The early celts were obviously drawn to this green and mystical waterway and the isolation the islands offered for it is here on the likes of Boa, Lusty Beg and White Islands that you will find some very strange carved stone figures including the famous two sided Janus Stone which represents the male and female form for what purpose nobody really knows. As was the case throughout the rest of Ireland these pagan sacred sites later became Christian places of worship. Devinish Island is a classic example with it church and round tower one of the finest in Ireland that you can actually climb to the top of to admire the views. Which was not the original intended use, round towers were built to escape the Vikings who plundered these wealthy monastic settlements for their golden treasures. But it’s all calm now thankfully with only the lap of water from passing boats or the birds singing in the trees.... a cruise out to any one of the holy islands is not only a delightful way to pass the time but the best way to appreciate the expanse of this waterway
Which is what attracted the American Marines to set up a flying boat base here during WW2, an unspoken and little known or approved agreement with the Irish government at the time who were supposed to be neutral allowed the Americans to use the Donegal Corridor, a kind of free airspace to access the North Atlantic and Europe. Flying boat cadets (who were given one months training !) were based at Castle Archdale, and it was from there that a seaplane famously spotted the Bismarck which was later sunk . It is now a wild life reserve and park that has an exhibition in their honour, it must have been some sight to see all of those seaplanes land and take off from Lough Erne back then.
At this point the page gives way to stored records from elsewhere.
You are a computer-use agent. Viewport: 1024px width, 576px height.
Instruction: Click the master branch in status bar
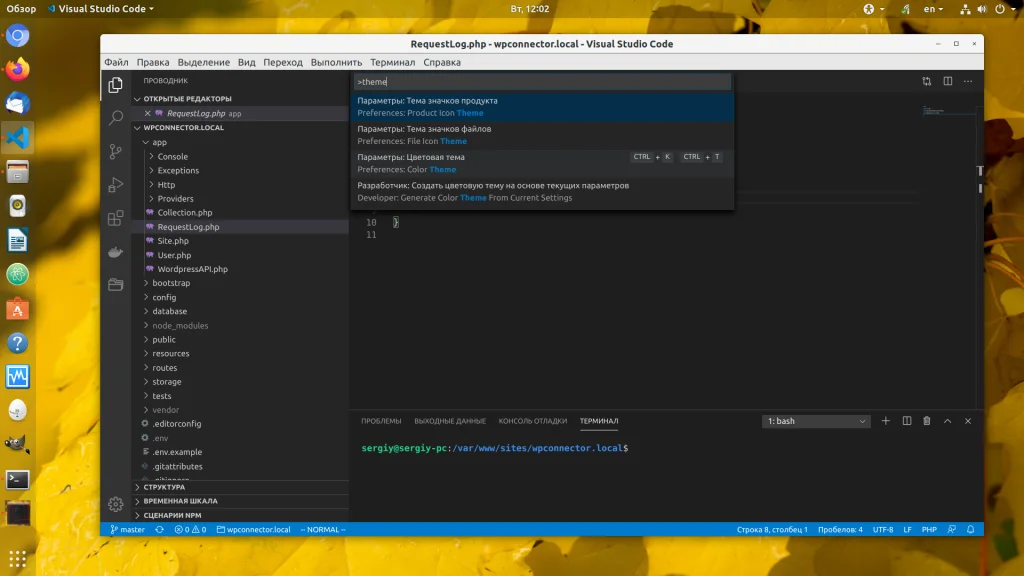coord(127,529)
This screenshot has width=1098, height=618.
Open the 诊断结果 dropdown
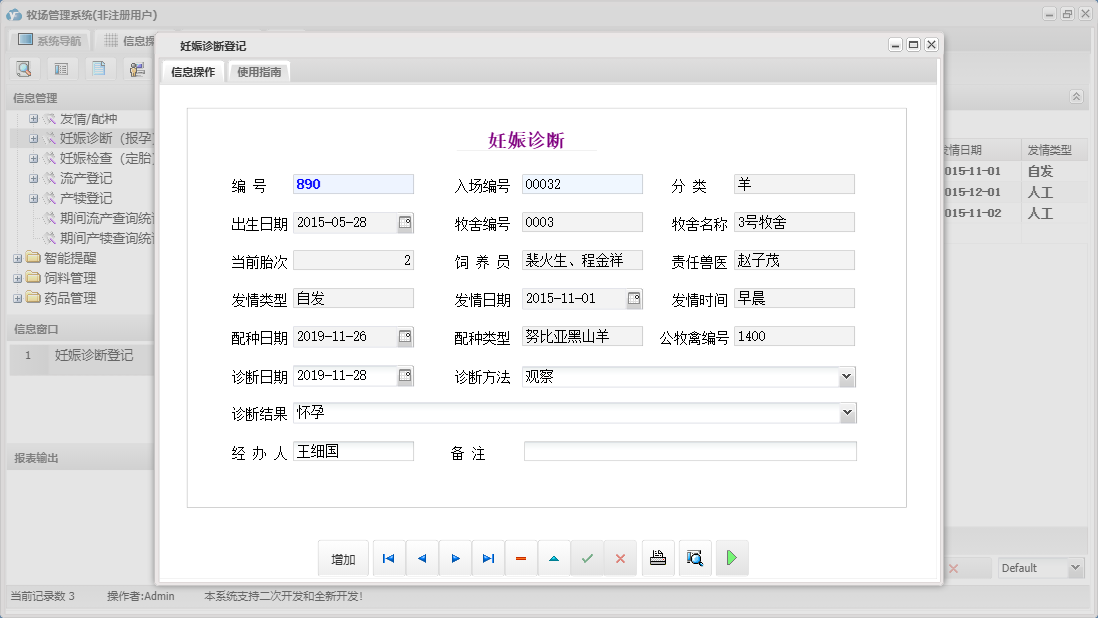[x=847, y=412]
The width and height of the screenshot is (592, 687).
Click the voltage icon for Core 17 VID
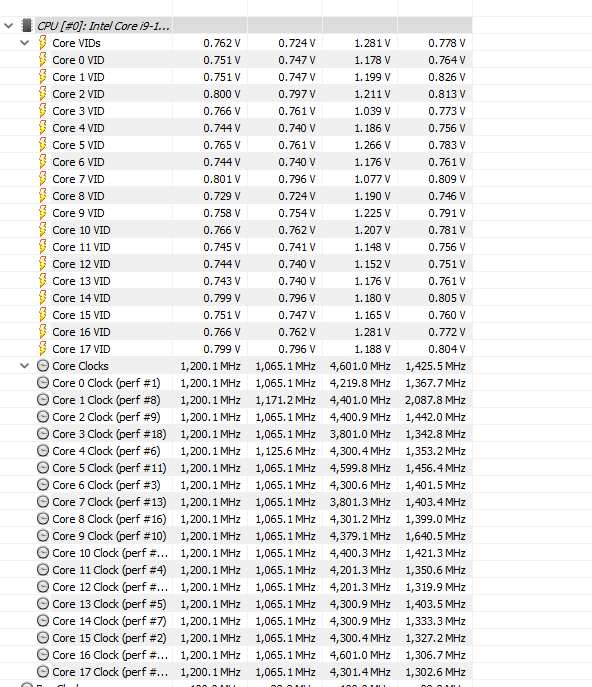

And while sadly there were obviously casualties, some 70 marines are buried in the graveyard at Irvinestown, they also seemed to enjoy mixing with the locals and sailing and swimming in the lakes. Castle Archdale is open year round, and while you can visit Boa Island by road the best way to see and appreciate Lough Erne is to take a cruise on the Lady of the Lake a stable flat bottomed pleasure cruiser from Inishclare jetty. Captain Frank is an extremely knowledgeable guide to Lough Erne, its flora fauna and history and not at all shy of a bit of name dropping re his famous passengers.